Be that as it may, Sloss Furnaces truly got to blossom once James Pickering Dovel took over as the new superintendent of construction in 1909. He redesigned and refurbished the place completely. And during his tenure at the company, 17 inventions were credited to his name. He rebuilt the furnaces from scratch by improving on the linings and altering the design, installed new boilers and boosters and designed an entirely new gas equipment.
In a way, the facility was his own personal workshop, that eventually granted him and the company a national recognition for innovation. By 1931, the factory was as good as new. However they didn’t stop there and for the next 21 years, Sloss continued its aggressive expansion and modernization all around Jefferson County.

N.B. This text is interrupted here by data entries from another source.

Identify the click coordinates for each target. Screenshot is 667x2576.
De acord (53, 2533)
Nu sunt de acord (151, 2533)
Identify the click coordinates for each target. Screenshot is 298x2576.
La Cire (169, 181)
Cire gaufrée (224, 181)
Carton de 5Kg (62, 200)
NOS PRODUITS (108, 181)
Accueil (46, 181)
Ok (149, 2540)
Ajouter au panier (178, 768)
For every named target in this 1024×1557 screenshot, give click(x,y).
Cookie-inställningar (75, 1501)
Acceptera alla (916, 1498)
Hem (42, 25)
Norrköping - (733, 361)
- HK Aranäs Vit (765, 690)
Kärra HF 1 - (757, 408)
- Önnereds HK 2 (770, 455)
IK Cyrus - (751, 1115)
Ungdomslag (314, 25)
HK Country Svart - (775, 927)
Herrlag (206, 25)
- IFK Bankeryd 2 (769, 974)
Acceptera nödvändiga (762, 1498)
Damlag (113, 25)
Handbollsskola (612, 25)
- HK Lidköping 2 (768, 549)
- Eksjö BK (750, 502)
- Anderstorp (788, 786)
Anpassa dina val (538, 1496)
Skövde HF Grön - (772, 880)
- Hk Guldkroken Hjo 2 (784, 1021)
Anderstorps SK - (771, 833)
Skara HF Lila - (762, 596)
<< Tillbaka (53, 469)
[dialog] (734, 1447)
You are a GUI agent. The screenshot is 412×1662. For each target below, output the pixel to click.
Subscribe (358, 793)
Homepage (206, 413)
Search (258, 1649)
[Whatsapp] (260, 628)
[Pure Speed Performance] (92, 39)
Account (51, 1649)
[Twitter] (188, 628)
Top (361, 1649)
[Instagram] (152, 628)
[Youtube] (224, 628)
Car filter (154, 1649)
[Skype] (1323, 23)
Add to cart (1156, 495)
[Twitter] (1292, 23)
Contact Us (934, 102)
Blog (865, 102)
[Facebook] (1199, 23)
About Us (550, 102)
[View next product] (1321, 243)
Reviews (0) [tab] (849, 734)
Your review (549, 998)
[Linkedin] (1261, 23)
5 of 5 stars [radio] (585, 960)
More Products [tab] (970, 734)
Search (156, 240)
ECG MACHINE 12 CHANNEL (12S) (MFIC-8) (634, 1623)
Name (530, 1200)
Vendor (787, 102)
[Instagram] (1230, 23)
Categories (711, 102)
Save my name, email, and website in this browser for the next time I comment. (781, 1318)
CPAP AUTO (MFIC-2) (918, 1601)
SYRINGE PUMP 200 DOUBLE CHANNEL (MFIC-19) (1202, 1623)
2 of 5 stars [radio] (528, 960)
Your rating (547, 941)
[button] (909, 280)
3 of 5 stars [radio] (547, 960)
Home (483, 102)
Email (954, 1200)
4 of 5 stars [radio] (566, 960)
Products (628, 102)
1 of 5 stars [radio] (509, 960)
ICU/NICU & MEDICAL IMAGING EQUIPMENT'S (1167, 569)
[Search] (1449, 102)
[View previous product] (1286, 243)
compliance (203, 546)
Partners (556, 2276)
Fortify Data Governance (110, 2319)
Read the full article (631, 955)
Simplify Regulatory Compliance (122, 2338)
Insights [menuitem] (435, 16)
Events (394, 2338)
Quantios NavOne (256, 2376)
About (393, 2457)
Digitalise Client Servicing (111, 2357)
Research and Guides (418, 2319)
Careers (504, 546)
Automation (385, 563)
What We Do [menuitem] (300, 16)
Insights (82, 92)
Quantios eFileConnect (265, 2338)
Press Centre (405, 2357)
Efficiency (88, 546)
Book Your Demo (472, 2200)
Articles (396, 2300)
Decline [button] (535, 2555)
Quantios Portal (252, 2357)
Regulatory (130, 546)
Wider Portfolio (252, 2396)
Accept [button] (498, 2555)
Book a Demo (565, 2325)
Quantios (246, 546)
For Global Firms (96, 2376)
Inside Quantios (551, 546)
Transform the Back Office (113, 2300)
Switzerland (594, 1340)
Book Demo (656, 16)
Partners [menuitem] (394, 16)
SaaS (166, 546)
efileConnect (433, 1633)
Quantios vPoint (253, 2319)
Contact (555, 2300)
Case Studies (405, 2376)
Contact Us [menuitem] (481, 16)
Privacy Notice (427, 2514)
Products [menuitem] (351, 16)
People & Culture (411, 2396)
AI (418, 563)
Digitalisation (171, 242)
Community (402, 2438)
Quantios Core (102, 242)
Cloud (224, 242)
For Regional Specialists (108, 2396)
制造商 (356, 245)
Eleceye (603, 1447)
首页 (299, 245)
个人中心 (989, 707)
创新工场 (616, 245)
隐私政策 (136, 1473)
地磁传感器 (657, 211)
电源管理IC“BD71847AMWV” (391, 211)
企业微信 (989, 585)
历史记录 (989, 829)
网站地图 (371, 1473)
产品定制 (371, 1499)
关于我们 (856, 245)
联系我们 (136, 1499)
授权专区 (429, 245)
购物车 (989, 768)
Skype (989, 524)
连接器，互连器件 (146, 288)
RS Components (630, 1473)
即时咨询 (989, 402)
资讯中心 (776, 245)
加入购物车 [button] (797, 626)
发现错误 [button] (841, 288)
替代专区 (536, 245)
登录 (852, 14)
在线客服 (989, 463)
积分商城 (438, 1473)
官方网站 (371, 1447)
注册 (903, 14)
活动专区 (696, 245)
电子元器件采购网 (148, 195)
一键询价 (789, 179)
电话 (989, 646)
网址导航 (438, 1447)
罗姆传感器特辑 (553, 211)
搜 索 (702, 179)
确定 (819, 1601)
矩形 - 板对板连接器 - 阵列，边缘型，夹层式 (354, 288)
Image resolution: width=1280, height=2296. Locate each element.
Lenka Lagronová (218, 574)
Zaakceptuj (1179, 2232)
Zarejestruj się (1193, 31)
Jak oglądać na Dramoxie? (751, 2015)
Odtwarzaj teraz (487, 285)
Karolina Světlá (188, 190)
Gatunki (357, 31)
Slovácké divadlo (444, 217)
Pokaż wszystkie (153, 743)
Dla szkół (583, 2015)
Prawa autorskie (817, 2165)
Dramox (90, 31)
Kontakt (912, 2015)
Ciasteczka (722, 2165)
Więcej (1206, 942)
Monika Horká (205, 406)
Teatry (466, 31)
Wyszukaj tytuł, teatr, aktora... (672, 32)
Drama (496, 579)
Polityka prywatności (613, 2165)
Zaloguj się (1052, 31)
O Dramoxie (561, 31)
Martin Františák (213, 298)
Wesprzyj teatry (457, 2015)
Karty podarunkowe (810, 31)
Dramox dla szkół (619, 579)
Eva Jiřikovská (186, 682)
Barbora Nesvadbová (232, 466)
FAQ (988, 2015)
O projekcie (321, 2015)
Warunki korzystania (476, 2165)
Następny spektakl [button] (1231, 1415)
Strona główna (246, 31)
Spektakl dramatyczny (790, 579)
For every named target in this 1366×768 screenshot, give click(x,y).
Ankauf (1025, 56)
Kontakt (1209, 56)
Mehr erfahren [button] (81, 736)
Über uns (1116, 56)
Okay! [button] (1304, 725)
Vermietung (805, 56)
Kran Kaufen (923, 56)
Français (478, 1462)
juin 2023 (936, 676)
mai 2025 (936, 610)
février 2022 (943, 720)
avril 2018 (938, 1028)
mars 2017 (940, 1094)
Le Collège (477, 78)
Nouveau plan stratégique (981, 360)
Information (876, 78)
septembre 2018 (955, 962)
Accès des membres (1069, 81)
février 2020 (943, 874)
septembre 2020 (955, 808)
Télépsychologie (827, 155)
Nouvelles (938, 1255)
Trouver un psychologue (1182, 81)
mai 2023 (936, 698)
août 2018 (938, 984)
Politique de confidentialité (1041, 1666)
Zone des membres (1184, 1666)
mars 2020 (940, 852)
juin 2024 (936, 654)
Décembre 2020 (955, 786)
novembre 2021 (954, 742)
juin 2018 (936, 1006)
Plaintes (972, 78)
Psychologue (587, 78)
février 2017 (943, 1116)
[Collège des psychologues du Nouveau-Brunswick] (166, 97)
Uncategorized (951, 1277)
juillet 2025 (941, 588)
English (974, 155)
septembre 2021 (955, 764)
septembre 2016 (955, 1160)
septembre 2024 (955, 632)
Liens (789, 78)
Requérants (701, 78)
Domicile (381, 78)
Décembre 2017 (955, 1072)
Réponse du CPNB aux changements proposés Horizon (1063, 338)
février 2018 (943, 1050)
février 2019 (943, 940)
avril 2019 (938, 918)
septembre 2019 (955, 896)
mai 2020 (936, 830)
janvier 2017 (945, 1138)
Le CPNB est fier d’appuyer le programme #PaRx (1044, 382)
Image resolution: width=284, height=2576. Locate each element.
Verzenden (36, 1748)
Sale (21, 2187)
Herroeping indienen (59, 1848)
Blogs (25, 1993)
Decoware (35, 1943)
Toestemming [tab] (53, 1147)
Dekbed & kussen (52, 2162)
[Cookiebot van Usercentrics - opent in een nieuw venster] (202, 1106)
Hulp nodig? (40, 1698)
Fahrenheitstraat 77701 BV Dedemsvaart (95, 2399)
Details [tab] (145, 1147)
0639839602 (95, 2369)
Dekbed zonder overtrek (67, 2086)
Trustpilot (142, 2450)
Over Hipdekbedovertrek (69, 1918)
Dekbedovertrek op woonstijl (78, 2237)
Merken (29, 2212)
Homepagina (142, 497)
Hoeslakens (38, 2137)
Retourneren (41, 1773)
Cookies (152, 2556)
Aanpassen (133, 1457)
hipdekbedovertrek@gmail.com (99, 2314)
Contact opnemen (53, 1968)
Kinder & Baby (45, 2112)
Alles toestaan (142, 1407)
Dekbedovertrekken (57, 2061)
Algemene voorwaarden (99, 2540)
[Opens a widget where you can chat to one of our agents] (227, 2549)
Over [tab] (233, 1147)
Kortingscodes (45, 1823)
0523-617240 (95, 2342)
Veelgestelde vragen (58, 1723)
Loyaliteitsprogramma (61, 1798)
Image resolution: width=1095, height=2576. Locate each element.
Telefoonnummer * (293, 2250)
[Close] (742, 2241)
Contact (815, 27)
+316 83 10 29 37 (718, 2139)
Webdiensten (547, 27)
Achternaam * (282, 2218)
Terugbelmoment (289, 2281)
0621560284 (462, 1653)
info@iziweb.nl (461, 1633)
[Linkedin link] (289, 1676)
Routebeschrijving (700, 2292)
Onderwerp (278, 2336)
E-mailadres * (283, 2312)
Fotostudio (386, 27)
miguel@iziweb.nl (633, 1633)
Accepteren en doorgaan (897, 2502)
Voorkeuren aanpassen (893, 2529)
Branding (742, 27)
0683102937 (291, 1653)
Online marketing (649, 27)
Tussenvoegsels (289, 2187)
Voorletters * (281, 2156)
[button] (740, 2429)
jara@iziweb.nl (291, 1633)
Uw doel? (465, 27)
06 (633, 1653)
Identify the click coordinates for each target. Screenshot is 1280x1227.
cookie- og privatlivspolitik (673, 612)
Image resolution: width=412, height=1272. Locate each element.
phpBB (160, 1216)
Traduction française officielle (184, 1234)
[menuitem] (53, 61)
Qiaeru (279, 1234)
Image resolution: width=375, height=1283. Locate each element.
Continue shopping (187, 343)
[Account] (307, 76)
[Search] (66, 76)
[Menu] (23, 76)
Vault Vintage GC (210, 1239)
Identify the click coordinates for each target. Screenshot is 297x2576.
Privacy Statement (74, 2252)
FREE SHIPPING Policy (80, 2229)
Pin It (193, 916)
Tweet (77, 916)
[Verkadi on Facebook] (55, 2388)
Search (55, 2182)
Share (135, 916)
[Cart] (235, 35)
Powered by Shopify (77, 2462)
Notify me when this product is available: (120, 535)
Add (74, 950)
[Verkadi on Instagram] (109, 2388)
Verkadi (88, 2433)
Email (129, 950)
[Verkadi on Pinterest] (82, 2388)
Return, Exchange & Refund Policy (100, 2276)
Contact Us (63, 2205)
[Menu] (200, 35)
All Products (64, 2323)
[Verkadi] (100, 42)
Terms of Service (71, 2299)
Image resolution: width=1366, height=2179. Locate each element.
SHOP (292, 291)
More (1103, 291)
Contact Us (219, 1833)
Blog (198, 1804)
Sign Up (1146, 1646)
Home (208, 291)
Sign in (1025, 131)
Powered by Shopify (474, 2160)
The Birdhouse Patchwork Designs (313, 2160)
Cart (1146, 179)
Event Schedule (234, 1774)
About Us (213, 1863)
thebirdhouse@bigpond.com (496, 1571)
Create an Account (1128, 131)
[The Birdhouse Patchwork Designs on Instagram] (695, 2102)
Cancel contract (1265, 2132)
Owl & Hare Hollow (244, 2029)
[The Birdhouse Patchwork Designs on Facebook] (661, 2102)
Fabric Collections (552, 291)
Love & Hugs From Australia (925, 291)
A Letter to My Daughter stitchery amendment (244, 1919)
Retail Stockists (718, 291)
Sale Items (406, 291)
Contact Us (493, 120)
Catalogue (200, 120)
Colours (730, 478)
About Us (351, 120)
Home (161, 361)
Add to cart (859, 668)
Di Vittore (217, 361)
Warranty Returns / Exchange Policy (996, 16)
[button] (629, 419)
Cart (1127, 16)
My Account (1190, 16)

Till the 1950s, things couldn’t be better for Sloss Furnaces. The were at the top of the world and it almost felt like the sky was the limit. And from then on, it all went downhill. Due to the exhaust fumes of the factory, Birmingham’s air pollution was now entering its critical phase and it didn’t take long for the citizens to turn against the company. All the way to the 1960s, Sloss continued to get publicly scrutinized but that was just a tiny problem compared to what followed next.
The US Clean Air Act demanded the closure of all old and out-of-date smelting works, and with the formation of the Environmental Protection Agency on December 2, 1970, Sloss Furnaces days were numbered. The company closed for good in 1971. After that, Birmingham authorities began pushing forward for redevelopment, so the site could be turned into a museum of industry. But when that proved impossible, they decided to go with demolition instead.
Luckily, members of the local Sloss Furnace Association who considered the factory to be of immense importance for the city’s history lobbied against it and prevailed. And in 1981, Sloss Furnaces was declared a national landmark and the only blast furnace in the US opened for public use.
Nowadays, even though Sloss Furnaces glory days are long over, it still stands, hidden in the outskirts of the city, in a state of despair, rusting away in oblivion. Mostly abandoned, the compound looks like a place that prophesies what a post-apocalyptic future would possibly look like. Stories about paranormal activity and ghosts at the complex have become extremely popular, especially after the facility was investigated by the team of Ghost Adventures, a tv show that played on Travel Chanel. And every year it hosts the famous “Ghost Tour”.
But, the facility mostly stands as a great monument to all the men who lost their lives working at the furnaces and were one of those responsible for making the city of Birmingham what it is today.